E foi por motivos óbvios: não bastava à referida escola fazer cessar os furtos – que na verdade são muito mais brincadeiras sem graça do que furto propriamente -, deveria, por meio de uma abordagem pedagógica, tratar o problema de modo a educar os alunos no sentido de que subtrair objetos dos outros não é correto.
A opção pelo exemplo hipotético acima foi de propósito, eis que o argumento motivador da instalação de câmeras nas salas de aula encontra abrigo na incapacidade das escolas de conterem a indisciplina escolar, não raro, inclinando-se pelo mesmo viés, ou seja, a recusa de enfrentar o problema por meio da abordagem pedagógica.

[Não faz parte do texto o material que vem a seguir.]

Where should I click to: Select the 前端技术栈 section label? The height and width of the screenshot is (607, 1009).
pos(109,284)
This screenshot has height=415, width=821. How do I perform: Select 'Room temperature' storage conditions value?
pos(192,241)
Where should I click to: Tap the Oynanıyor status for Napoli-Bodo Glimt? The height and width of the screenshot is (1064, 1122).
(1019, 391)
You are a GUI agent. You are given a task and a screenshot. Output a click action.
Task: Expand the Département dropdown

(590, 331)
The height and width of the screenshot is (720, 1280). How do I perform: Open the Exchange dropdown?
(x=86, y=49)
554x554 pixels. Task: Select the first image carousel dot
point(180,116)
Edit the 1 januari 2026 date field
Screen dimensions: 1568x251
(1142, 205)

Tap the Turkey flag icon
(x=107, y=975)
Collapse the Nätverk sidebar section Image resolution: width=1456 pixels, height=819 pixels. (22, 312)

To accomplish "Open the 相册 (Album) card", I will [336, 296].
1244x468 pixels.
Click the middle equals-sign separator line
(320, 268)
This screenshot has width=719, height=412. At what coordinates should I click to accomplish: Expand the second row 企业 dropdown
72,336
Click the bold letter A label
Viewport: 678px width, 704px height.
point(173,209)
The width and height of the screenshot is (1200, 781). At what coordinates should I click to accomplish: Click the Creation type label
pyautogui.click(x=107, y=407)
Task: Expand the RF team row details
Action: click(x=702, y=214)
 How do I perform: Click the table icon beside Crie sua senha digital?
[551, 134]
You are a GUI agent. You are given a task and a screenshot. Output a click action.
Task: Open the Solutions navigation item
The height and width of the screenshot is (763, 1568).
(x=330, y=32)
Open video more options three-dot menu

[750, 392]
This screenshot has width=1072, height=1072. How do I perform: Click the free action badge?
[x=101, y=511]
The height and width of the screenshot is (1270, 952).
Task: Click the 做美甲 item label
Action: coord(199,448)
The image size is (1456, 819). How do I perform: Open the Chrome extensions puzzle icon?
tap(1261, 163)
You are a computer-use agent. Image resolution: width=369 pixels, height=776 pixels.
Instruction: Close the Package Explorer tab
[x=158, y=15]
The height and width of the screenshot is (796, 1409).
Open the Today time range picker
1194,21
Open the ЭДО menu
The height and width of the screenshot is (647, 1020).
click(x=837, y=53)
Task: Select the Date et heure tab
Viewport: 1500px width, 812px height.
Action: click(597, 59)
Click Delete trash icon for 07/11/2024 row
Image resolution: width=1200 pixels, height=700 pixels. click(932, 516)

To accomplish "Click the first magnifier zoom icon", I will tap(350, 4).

O debate sobre a instalação ou não de câmeras de vigilância nas salas de aula, claro, claro, admite argumentos até razoáveis em sentido contrário. Não tenho dificuldade alguma em admiti-los, ainda mais diante do quadro crônico de violência galopante que vivemos.
No entanto – e aí é necessário que brote algum esforço de tolerância e bom senso por parte dos seus defensores -, o que não podemos é confundir democracia com ‘democratismo’ que, quase como regra, tem servido de justificativas por aqueles que defendem a medida.
Data Vênia! Argumentar a validade jurídica da instalação dos equipamentos tendo como base eventuais deliberações da comunidade escolar em se tratando de direito à intimidade pessoal, profissional e à liberdade de cátedra, mais parece uma piada, por sinal, de um péssimo gosto cavalar. E até ingênuo, sendo mais contundente.
Façamos o dever de casa! O dever prioritário, conforme já frisado, é não distanciar o foco da manutenção dos objetivos pedagógicos.
Depois, sendo a medida de fato necessária, que seja ao menos regulamentada, como seria, inevitavelmente, o caminho mais lúcido para evitar eventuais violações ao aspecto individual (e coletivo) da intimidade de professores e alunos.